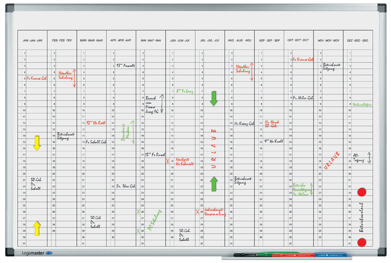Click the yellow down arrow magnet in January
Screen dimensions: 391x263
[x=36, y=143]
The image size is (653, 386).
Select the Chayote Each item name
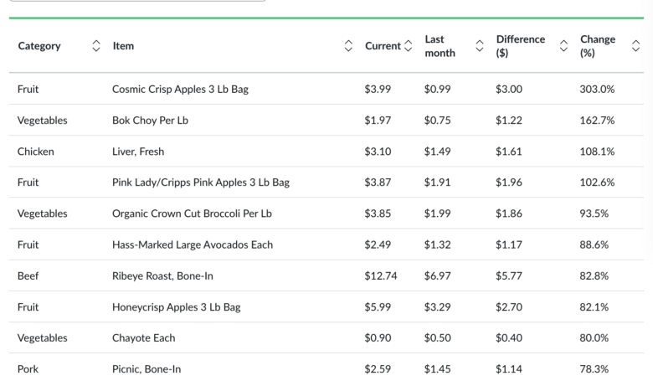pyautogui.click(x=143, y=337)
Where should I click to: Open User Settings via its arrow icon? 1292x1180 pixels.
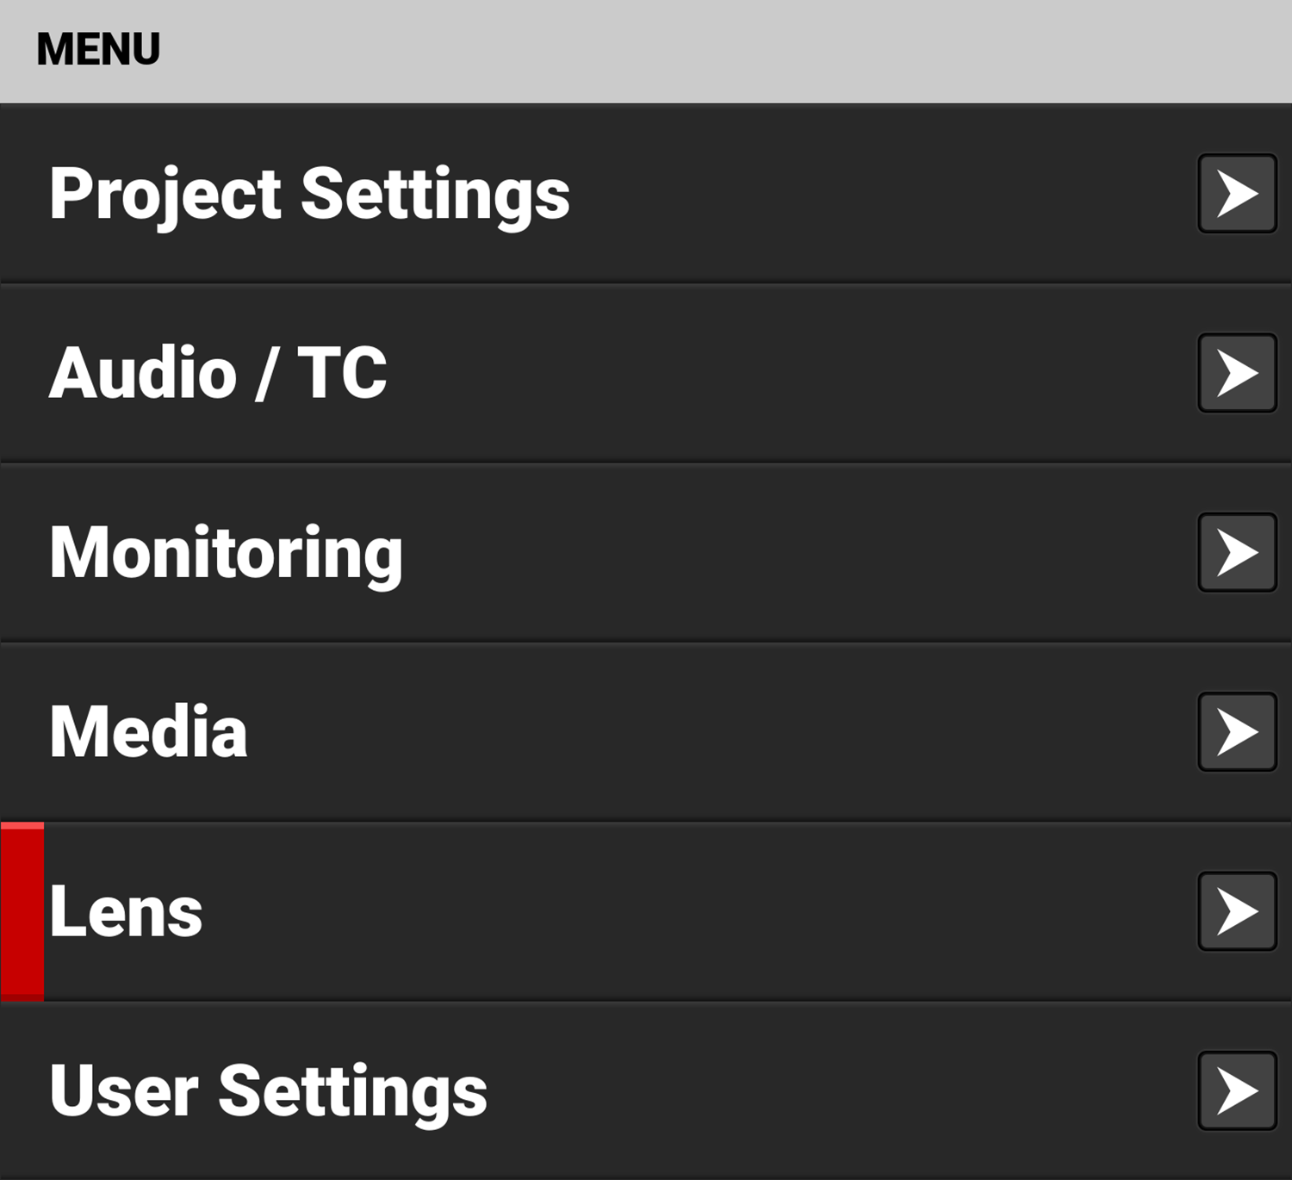click(x=1237, y=1090)
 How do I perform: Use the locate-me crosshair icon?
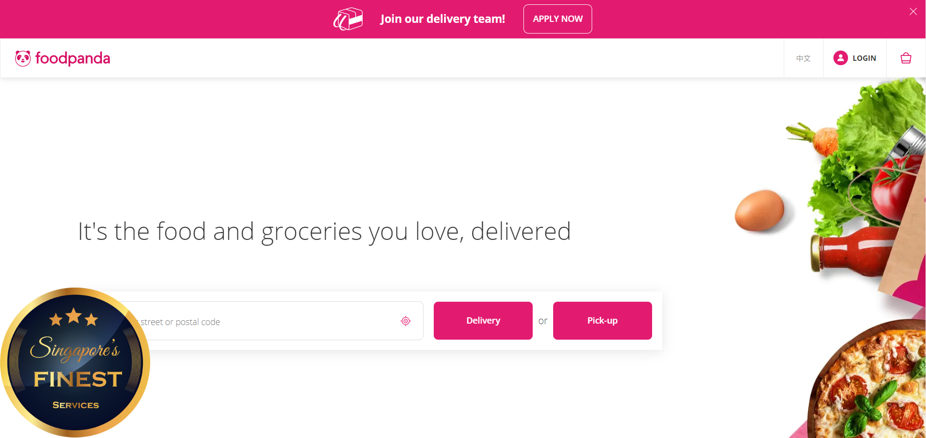point(405,321)
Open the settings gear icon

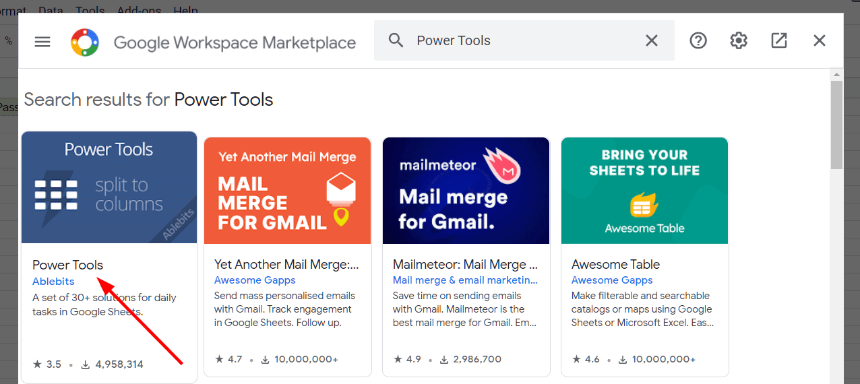(x=739, y=40)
+ + +
Rewrite all of the items above, replacing "icon" with "button" wherever it occurs and leaving everything else unchanged. Don't include the pictures in your answer.

Finished task
Click the yellow down arrow magnet in January
Screen dimensions: 391x263
[x=36, y=143]
The image size is (653, 386).
Select the Chayote Each item name
pyautogui.click(x=143, y=337)
Where should I click to: Open User Settings via its arrow button? 1292x1180 pixels.
click(x=1237, y=1090)
 How do I perform: Use the locate-me crosshair button?
point(405,321)
Open the settings gear button

(x=739, y=40)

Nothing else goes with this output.